The Second Tour: Soul Injury
#TheSecondTour: Soul Injury is a literary novel written in the Modernist tradition that explores the full range of the human condition, everything from the ultimate altruism (guys charging machine gun nests to save their buddies) to the ultimate evil (guys killing innocents because they enjoy it). It's a story about a two- or three-year-old Vietnamese girl whose murder haunts the narrator for the rest of his life. And it's a story about that narrator, a low-level Marine, about his descent into spiritual darkness and his life-long struggle to regain some semblance of a meaningful life.
The Story Behind This Book
See my Commentary on War, Literature and the Arts for a description of how and why I wrote the first edition of The Second Tour: http://wlajournal.com/21_1-2/commentary.html.

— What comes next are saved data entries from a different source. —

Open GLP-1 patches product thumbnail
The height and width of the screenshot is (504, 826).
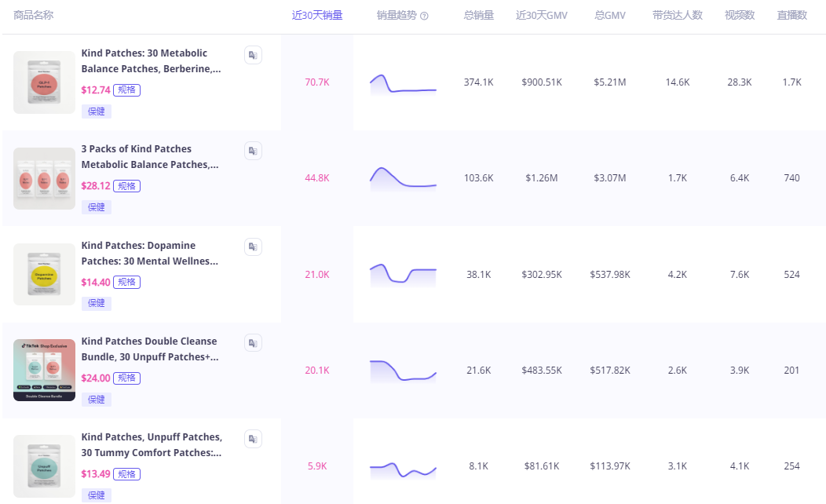[44, 82]
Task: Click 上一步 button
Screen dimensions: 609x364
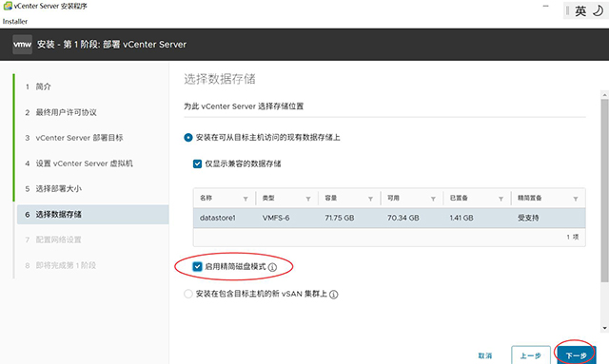Action: (531, 355)
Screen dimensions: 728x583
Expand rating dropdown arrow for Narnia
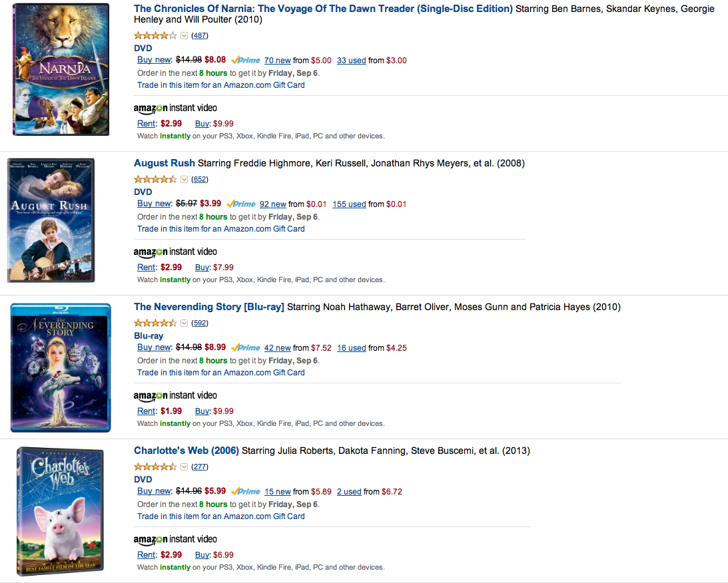tap(184, 35)
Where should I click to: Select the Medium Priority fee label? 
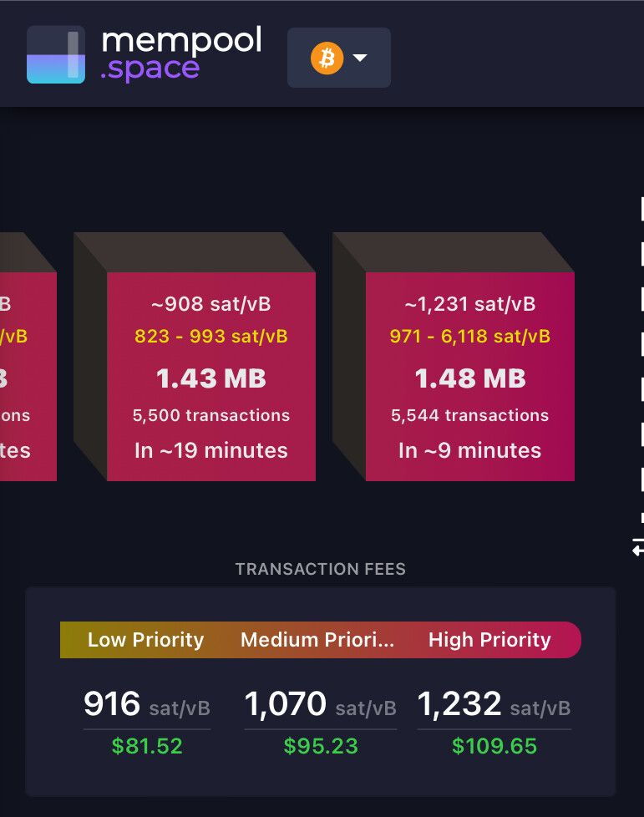tap(317, 640)
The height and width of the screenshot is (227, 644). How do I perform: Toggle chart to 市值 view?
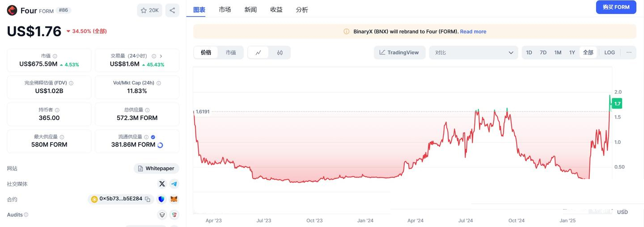tap(231, 52)
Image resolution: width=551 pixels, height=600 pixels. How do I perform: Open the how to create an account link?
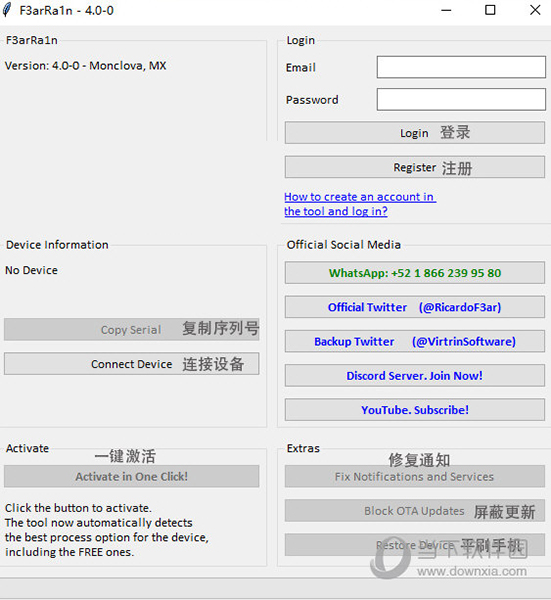click(x=360, y=204)
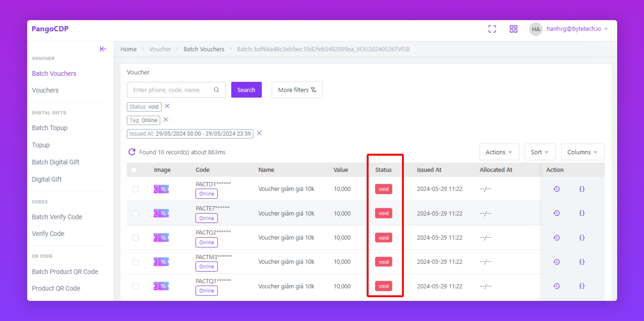Open the apps grid icon
Image resolution: width=644 pixels, height=321 pixels.
(x=513, y=29)
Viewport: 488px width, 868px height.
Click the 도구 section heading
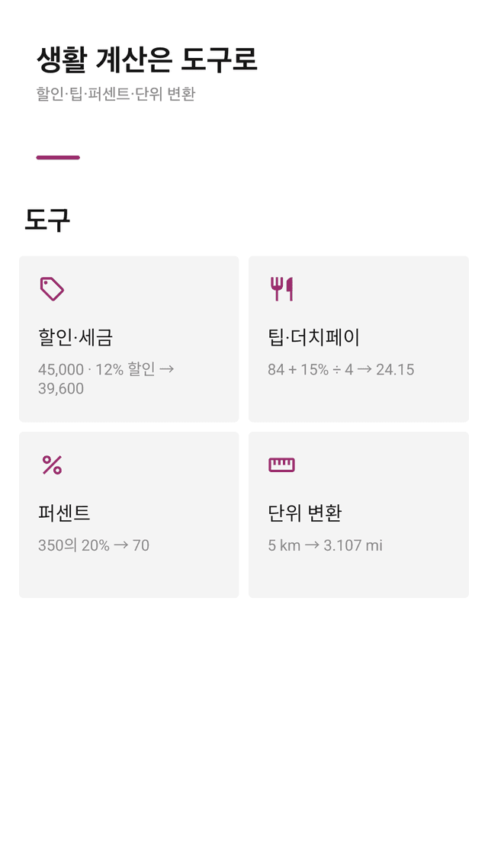tap(47, 220)
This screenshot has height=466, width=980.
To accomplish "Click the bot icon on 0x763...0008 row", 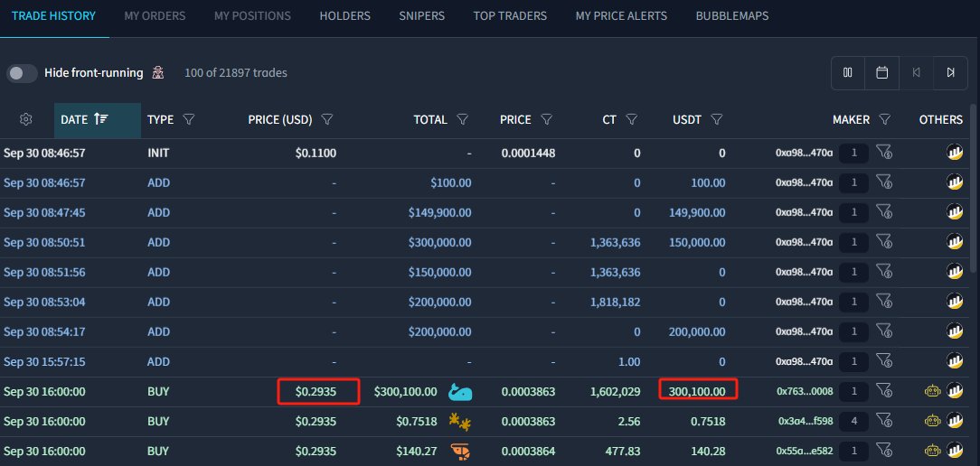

Click on Terry P. Rizzuti
Praise and Reviews
The Second Tour is a Vietnam War novel, but many readers seem to avoid picking it up because they fail to see that it is a novel before it is about war. It is in fact set mostly in a 13 month tour served by its protagonist in ‘Nam.’ Those who see only this setting miss the joy of reading a superb novel of the human spirit tried and sometimes broken in genuine fire.
In Vietnam, America and Americans were forced to try and overcome insurmountable hardships. We sent our children into a situation where America’s problems of racism and social stratification had to be set aside and 19-year-olds were forced to embrace each other as brothers or simply die. And they still died. This novel graphically represents how they died, how some lived, and how some of those who lived must still fight that ugly war in their daily lives. That is the story here.
Far from just being a story, this is a really terrific novel for those who are readers of literature. It is no easy read either in content or form. Its graphic depiction of the truth of war is a discomfiting experience for many, perhaps especially for women, yet it is truly worth the emotional expenditure of its reading. A generation of wives, mothers, sisters and daughters who have been forced to deal with the men who survived that war, or truly any family member who must come to understand combat veterans, will come to new and explanatory insights in reading The Second Tour.
For readers of novels it offers other recompense. It is not stream-of-consciousness, not modernist, not associational, yet it is all of those and more. Much like coming to Pynchon’s Gravity’s Rainbow with no understanding of the possibilities of form, a reader might become baffled by the style of its telling. However, anyone who has the patience to overcome their expectations and continue reading will be rewarded many times over by the way that this author uses form as a powerful tool in the telling of his story. This is clearly a novel of the human condition first, and a Vietnam War novel second.